:: Information ::
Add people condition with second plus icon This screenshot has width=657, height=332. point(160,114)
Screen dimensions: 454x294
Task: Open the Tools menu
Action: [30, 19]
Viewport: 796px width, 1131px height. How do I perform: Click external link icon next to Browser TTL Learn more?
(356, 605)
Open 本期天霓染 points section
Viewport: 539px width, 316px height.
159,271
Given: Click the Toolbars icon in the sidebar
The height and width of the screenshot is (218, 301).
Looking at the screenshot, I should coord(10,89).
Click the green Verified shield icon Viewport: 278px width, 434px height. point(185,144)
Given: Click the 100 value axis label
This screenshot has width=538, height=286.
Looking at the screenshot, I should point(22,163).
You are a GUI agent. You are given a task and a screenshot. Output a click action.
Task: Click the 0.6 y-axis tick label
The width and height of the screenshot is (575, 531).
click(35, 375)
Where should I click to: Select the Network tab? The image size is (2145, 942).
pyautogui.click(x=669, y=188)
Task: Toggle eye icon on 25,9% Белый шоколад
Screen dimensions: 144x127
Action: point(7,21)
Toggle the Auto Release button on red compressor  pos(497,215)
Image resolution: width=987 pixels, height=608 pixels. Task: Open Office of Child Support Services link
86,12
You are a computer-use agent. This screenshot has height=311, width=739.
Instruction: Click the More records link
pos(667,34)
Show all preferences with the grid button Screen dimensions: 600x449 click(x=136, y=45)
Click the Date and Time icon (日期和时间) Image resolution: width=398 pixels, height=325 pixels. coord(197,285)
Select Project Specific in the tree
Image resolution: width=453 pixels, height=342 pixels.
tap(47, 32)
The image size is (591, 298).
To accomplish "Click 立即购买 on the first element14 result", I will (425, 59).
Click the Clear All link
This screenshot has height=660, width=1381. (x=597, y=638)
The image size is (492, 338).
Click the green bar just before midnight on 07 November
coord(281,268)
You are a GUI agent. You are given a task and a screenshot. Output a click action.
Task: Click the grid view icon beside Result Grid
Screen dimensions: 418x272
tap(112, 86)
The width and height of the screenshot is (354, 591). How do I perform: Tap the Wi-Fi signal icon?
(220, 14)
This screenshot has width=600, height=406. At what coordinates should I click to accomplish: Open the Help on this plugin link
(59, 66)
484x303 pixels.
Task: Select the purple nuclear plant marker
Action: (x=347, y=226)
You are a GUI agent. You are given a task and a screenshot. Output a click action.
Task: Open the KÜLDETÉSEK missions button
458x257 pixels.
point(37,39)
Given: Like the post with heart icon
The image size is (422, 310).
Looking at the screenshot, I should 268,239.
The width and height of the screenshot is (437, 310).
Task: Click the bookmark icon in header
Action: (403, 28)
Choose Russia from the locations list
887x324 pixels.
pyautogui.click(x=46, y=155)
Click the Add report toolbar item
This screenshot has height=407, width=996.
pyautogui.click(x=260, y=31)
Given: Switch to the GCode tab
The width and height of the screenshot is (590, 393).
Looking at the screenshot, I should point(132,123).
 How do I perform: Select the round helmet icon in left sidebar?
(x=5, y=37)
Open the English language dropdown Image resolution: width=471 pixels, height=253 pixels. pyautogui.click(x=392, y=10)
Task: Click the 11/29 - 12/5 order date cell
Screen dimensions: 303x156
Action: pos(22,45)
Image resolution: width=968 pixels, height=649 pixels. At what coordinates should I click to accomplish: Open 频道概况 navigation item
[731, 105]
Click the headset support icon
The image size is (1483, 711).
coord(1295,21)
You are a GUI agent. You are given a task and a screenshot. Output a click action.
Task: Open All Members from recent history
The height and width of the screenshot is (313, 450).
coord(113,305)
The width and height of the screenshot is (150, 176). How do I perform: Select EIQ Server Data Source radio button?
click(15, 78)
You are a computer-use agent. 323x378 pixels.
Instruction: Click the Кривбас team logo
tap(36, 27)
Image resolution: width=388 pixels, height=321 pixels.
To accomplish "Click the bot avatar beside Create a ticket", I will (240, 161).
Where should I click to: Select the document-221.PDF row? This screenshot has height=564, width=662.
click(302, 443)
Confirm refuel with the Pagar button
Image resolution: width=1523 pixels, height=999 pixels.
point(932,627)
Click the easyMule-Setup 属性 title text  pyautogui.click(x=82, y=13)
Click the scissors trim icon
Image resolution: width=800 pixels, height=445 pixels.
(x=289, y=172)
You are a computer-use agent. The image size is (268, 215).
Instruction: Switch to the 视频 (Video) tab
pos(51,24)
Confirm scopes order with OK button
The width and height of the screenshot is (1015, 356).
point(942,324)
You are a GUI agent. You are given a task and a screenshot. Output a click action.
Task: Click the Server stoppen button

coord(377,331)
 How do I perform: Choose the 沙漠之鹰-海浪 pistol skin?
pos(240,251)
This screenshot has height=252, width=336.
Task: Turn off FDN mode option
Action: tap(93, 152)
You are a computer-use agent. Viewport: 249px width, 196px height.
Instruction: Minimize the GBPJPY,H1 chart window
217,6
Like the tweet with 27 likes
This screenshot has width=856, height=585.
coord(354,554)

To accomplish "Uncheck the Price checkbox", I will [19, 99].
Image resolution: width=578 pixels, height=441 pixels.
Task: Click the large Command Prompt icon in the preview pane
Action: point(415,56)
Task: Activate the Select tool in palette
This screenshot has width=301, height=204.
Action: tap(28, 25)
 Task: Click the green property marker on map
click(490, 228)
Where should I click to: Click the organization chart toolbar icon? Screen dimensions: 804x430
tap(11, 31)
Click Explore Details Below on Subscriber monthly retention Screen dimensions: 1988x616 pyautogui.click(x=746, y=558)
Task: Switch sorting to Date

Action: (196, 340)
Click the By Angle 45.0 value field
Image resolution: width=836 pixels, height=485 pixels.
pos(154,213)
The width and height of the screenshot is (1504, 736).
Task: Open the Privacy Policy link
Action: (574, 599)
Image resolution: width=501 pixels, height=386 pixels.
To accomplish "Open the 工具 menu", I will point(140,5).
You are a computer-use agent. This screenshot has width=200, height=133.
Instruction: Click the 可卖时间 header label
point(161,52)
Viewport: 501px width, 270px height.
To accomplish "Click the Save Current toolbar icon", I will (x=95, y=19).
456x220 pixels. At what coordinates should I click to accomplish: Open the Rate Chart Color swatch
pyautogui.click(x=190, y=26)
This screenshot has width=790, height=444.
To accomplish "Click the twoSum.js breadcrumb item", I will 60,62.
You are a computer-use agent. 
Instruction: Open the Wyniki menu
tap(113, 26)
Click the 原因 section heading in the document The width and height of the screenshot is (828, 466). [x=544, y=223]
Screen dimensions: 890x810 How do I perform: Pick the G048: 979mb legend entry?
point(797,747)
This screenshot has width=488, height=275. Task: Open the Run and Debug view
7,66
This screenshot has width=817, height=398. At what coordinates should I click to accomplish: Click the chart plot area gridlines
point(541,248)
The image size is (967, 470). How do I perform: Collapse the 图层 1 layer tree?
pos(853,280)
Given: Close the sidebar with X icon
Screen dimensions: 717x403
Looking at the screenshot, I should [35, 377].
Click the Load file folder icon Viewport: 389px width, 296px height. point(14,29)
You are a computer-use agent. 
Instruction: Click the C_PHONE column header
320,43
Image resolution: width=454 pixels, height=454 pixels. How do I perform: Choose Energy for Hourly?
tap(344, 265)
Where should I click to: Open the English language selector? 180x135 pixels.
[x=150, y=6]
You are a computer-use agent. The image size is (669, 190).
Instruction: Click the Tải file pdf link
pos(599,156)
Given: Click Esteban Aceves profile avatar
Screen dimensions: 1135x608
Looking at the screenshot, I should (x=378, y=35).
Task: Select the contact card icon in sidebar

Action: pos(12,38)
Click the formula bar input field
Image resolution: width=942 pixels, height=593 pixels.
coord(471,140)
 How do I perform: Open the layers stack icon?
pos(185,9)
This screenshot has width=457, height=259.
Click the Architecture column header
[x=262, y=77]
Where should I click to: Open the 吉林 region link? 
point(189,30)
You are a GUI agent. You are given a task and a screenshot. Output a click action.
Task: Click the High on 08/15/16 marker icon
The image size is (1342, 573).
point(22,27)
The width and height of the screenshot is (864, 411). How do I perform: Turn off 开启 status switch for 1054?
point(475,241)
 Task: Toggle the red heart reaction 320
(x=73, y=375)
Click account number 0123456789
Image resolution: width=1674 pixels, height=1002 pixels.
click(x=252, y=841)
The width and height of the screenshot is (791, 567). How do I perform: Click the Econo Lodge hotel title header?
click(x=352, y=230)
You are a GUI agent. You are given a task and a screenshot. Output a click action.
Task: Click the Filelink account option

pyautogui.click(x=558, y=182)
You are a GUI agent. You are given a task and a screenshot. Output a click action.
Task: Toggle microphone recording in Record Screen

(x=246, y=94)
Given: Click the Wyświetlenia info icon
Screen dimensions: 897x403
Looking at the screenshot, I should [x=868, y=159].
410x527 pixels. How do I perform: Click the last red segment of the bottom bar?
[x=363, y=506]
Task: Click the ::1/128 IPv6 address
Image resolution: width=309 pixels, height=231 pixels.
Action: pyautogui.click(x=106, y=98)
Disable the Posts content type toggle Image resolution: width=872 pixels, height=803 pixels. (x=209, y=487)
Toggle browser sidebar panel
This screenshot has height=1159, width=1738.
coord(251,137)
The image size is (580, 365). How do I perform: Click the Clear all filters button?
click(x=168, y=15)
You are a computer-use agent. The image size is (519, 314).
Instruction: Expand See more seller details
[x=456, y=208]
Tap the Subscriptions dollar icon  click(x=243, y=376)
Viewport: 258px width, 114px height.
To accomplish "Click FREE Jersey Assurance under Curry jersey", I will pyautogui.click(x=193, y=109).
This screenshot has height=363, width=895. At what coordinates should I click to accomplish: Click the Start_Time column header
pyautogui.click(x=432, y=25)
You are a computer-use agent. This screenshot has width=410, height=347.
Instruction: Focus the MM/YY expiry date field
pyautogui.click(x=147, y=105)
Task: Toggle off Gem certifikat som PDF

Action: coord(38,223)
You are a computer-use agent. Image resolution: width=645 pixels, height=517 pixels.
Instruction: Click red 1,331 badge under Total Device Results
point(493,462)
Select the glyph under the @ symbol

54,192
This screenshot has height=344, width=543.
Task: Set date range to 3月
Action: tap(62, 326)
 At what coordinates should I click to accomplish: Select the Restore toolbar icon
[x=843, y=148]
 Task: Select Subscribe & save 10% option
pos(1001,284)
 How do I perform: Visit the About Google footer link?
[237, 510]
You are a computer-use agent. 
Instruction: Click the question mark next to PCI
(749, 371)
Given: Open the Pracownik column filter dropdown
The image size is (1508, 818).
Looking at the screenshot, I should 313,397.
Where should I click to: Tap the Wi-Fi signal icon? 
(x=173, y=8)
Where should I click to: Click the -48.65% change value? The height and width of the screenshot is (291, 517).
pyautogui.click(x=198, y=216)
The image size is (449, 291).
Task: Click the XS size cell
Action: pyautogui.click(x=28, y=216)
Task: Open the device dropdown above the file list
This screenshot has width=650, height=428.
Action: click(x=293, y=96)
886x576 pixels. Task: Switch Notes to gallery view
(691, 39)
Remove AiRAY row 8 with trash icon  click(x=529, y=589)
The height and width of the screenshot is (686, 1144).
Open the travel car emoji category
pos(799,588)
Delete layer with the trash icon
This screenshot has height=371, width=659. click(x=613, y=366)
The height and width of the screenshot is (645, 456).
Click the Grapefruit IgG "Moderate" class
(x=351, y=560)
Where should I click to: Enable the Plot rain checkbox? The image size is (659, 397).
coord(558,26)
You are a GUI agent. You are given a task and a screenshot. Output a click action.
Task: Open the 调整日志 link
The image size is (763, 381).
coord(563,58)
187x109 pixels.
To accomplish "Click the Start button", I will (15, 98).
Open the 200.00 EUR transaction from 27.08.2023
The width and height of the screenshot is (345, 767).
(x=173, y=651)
:::
▸ **Your instructions**: Each line from the beginning of the entries to the line with "Toggle the Auto" must be repeated exactly, with both end lines kept and no other lines given.

▸ **Result of this exercise**:
Add people condition with second plus icon This screenshot has width=657, height=332. point(160,114)
Screen dimensions: 454x294
Task: Open the Tools menu
Action: [30, 19]
Viewport: 796px width, 1131px height. How do I perform: Click external link icon next to Browser TTL Learn more?
(356, 605)
Open 本期天霓染 points section
Viewport: 539px width, 316px height.
159,271
Given: Click the Toolbars icon in the sidebar
The height and width of the screenshot is (218, 301).
Looking at the screenshot, I should coord(10,89).
Click the green Verified shield icon Viewport: 278px width, 434px height. point(185,144)
Given: Click the 100 value axis label
This screenshot has width=538, height=286.
Looking at the screenshot, I should point(22,163).
You are a GUI agent. You are given a task and a screenshot. Output a click action.
Task: Click the 0.6 y-axis tick label
The width and height of the screenshot is (575, 531).
click(35, 375)
Where should I click to: Select the Network tab? The image size is (2145, 942).
pyautogui.click(x=669, y=188)
Task: Toggle eye icon on 25,9% Белый шоколад
Screen dimensions: 144x127
Action: point(7,21)
Toggle the Auto Release button on red compressor  pos(497,215)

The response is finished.